25 Setembro 2014

Quem se lembra de Beatriz? Aos 22 anos quase morreu no hospital quando as autoridades de El Salvador rejeitaram a interrupção da gravidez essencial para lhe salvar a vida. A pressão internacional levou o governo a abrir uma exceção, mas poucas têm a mesma sorte. A repressiva e retrógrada proibição total do aborto vigente no país está a tirar a vida a muitas mulheres, reitera a Amnistia Internacional num relatório lançado esta quinta-feira, 25 de setembro.

El Salvador é um dos países mais restritivos em matéria de legislação relacionada com a interrupção da gravidez. O aborto é proibido em toda e qualquer circunstância. No relatório “On the brink of death: Violence against women and the abortion ban in El Salvador” (“À beira da morte: Violência sobre as mulheres e a proibição do aborto em El Salvador”), a Amnistia Internacional demonstra como a lei restritiva se traduz na morte de centenas de mulheres e raparigas.

A proibição total do aborto empurra as mulheres para abortos clandestinos, inseguros, ou força-as a uma gravidez perigosa, relata o relatório da Amnistia Internacional. Dados do Ministério da Saúde de El Salvador indicam que foram realizados no país 19.290 abortos clandestinos entre 2005 e 2008. Mais de um quarto terá sido feito por raparigas com menos de 18 anos. Hoje estima-se que a realidade seja ainda pior.

A criminalização da prática também resulta em longas sentenças de prisão para mulheres que se suspeite terem abortado. As penas podem ir de dois a oito anos de prisão, mas o relatório da Amnistia Internacional documenta casos de mulheres que abortaram espontaneamente e foram sentenciadas a décadas atrás das grades. A legislação para homicídio permite penas de até 50 anos de prisão.

“No dia da leitura da sentença só sentia dor. Quando leram pedi forças a Deus. ‘Senhor’, disse, ‘o meu filho terá 45 anos quando eu sair deste lugar’”, conta María Teresa Rivera aos investigadores da Amnistia. Tudo aconteceu em 2011, tinha então 28 anos e era mãe solteira de um rapaz de cinco. Não sabia que estava grávida quando, no trabalho, sentiu uma necessidade urgente de ir à casa de banho. Foi encontrada pela sogra, no chão, com uma hemorragia.

- _O que produzir_: Reproduza, por favor, sem alterações o trecho do texto sobre a proibição do aborto em El Salvador, começando em "Quem se lembra" e terminando em "25 de setembro.". Os registos que se seguem têm outra origem.

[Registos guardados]
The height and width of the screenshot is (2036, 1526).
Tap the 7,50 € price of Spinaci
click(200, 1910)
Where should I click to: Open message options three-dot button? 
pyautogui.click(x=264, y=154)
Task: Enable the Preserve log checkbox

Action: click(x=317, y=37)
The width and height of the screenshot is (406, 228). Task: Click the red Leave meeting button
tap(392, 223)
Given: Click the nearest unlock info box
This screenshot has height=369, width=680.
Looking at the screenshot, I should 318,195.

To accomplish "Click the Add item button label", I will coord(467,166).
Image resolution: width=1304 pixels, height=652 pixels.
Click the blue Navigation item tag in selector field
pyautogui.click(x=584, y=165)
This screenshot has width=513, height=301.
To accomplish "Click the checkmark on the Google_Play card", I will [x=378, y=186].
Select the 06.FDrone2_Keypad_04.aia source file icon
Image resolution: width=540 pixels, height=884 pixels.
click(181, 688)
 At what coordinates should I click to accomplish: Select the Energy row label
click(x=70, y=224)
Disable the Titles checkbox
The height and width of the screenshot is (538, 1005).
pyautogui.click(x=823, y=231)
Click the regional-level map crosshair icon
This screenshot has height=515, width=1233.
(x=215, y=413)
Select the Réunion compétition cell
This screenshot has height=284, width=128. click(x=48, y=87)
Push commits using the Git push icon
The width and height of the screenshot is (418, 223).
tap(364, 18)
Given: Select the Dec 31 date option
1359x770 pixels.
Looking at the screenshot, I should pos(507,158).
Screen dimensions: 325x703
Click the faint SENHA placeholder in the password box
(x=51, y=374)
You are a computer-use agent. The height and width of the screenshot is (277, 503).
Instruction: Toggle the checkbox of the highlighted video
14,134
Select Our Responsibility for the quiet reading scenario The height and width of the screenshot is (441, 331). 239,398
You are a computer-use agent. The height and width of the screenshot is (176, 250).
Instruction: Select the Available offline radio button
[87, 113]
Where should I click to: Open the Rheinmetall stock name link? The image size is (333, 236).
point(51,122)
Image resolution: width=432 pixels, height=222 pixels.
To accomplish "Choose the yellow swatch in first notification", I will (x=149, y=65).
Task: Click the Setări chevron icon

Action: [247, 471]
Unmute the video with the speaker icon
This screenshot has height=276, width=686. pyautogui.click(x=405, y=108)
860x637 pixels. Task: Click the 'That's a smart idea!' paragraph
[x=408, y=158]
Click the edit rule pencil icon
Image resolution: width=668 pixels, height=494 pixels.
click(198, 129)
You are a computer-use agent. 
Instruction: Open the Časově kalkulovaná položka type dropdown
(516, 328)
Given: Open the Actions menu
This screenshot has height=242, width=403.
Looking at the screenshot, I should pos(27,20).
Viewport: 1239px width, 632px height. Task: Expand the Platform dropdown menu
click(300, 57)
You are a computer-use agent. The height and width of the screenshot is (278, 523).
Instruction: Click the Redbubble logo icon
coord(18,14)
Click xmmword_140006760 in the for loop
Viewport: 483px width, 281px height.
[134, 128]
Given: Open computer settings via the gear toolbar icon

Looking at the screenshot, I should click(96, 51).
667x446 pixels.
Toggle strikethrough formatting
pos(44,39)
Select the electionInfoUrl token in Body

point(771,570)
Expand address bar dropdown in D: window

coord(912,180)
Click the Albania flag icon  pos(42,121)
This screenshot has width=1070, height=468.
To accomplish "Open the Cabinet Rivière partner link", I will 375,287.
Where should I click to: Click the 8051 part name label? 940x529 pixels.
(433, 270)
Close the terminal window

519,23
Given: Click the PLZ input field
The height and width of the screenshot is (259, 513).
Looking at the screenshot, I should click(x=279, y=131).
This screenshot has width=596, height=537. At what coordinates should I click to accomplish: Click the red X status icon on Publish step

- _Resultado da tarefa_:
Quem se lembra de Beatriz? Aos 22 anos quase morreu no hospital quando as autoridades de El Salvador rejeitaram a interrupção da gravidez essencial para lhe salvar a vida. A pressão internacional levou o governo a abrir uma exceção, mas poucas têm a mesma sorte. A repressiva e retrógrada proibição total do aborto vigente no país está a tirar a vida a muitas mulheres, reitera a Amnistia Internacional num relatório lançado esta quinta-feira, 25 de setembro.